Some usage patterns don't care if the data is lost, they just care that the
I/O is fast. Consider a group of identical machines serving up read-only data
round-robin'd via a load balancer. If one goes down, who cares? Only the load
balancer does. A new machine gets provisioned and gets added back to the
group. DuckDuckGo probably has a data lifecycle that pushes out a new read-
only index set on a regular schedule. If the data is kept in S3 and pushed out
to read-only nodes then this is a very good use case for only using the
ephemeral drives.

Servers where writes occur are really the ones that need to be durable.

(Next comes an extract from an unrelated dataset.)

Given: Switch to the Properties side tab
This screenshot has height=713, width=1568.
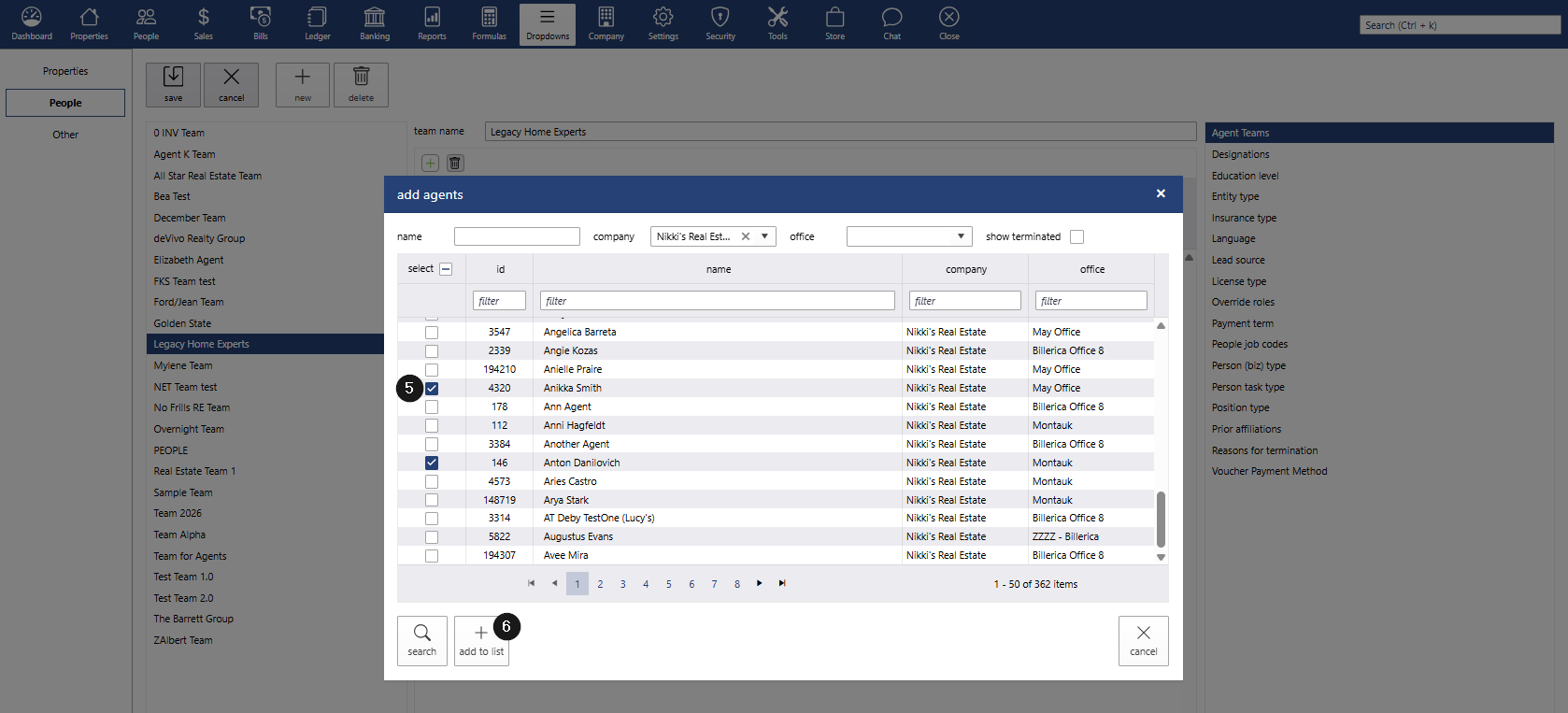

Best
case would be for the application to wait until the write was fsync'd on
multiple machines if you're faced with node failure at any moment.

This topic is kind of a rabbit hole. If you're using ephemeral drives and
can't stand to lose data since your last backup then you have to use some sort
of multiple machine architecture. Once you do that you're at the mercy of the
network. A set of postgres servers in master/slave replication will always
have the possibility of losing writes since the slave replication is
asynchronous. Cassandra and other quorum-write based systems can make it so
that if you write to a single node, a quorum of nodes must agree upon the
write before returning the "block written" signal to the client.

Really the CAP theorem[1] explains it all. Read the paxos wikipedia article[2]
and the chubby paper[3] if you want to see how to keep a set of nodes in total
agreement as to the current state of the system.

[1] <http://en.wikipedia.org/wiki/CAP_theorem>

[2] <http://en.wikipedia.org/wiki/Paxos_(computer_science)>

[3] <http://labs.google.com/papers/chubby.html>

------
RyanKearney
Why would anyone go with RAID 0 for a server? At least do RAID 10.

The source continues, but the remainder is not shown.